The national study coordinated at The University of
Texas Health Science Center at San Antonio Study included 281 patients
at 47 centers.
CAP is diagnosed in 5.6 million adults annually in
the U.S., and is 60 percent more likely to occur in the elderly than in
the general population. Among those age 85 or older, at least 1 in 20
have to be hospitalized.
Research has shown that the appropriate and timely
administration of antibiotics to elderly CAP patients may lead to
decreased mortality and faster hospital discharge.
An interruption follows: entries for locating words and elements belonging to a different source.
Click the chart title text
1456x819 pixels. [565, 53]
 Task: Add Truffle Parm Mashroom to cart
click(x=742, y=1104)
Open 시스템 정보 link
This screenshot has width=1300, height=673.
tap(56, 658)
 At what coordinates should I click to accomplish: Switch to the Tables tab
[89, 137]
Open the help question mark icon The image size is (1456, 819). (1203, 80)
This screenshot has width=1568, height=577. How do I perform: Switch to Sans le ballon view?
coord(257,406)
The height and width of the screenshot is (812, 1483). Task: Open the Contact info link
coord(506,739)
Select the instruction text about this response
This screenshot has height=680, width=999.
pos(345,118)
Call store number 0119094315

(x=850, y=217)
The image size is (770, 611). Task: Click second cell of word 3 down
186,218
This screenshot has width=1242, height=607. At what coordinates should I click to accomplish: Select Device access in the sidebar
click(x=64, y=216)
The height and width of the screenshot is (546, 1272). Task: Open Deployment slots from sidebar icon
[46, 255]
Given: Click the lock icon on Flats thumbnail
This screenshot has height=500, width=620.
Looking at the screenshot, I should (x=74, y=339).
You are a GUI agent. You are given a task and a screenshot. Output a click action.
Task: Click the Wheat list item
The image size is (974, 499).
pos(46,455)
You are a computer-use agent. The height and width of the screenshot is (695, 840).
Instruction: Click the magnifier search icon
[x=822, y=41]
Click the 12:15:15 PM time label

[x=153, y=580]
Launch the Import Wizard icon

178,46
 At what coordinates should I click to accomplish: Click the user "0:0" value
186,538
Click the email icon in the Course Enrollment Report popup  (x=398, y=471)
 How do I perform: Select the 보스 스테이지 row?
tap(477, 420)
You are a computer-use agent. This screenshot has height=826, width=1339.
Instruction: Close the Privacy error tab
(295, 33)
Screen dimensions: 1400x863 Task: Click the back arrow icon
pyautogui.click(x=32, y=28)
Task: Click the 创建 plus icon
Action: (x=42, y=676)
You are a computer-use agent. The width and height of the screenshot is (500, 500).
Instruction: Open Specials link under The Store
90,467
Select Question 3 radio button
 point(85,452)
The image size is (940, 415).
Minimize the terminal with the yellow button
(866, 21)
The Community-Acquired Pneumonia Recovery in the
Elderly (CAPRIE) study, led by Antonio Anzueto, M.D., professor of
medicine at the Health Science Center, is reported in the current issue
of Clinical Infectious Diseases.
"The CAPRIE study is very unique in that it was
conducted only in patients 65 and older, such as the median age was 78,"
Dr. Anzueto said. "Community-acquired pneumonia is a common infectious
disease process in the elderly. Pneumonia has been identified as the
leading infectious disease associated with the higher mortality (death)
in this age group. This is also the first time the two leading
antibiotics for CAP have been compared in a well-controlled clinical
trial."
"At the end of the day, another important question
was safety," Dr. Anzueto said. "This study involved very sophisticated
assessment of cardiac safety. We found both treatments to be safe." San
Antonio patients were treated at the South Texas Veterans Health Care
System.
Moxifloxacin HCI's greater efficacy earlier in
hospital stays should lead to less occurrence of incapacitating
long-term effects, Dr. Anzueto said.
There was no significant difference between the two
treatments with regard to cardiac safety, the primary endpoint of the
study, or clinical cure rates 5 to 21 days after the end of treatment,
the primary efficacy endpoint.
Additional analyses examined cure rates across CAP
severity and age subgroups, including mild to moderate CAP, severe CAP,
CAP in patients 65-74 years of age, and CAP in patients 75 years of age
or older. Patients treated with Avelox achieved a cure rate of 90
percent or greater in all CAP severity and age subgroups. The rates of
investigator-reported drug-related adverse events in the study were
similar for both treatment regimens.
Moxifloxacin HCI and levofloxacin are in a group of
antibiotics known as fluoroquinolones.
The cost of treating CAP patients is estimated at
$10 billion per year, with 92 percent of those costs spent on
hospitalized care.
The results of this clinical study are published in
the current issue of Clinical Infectious Diseases.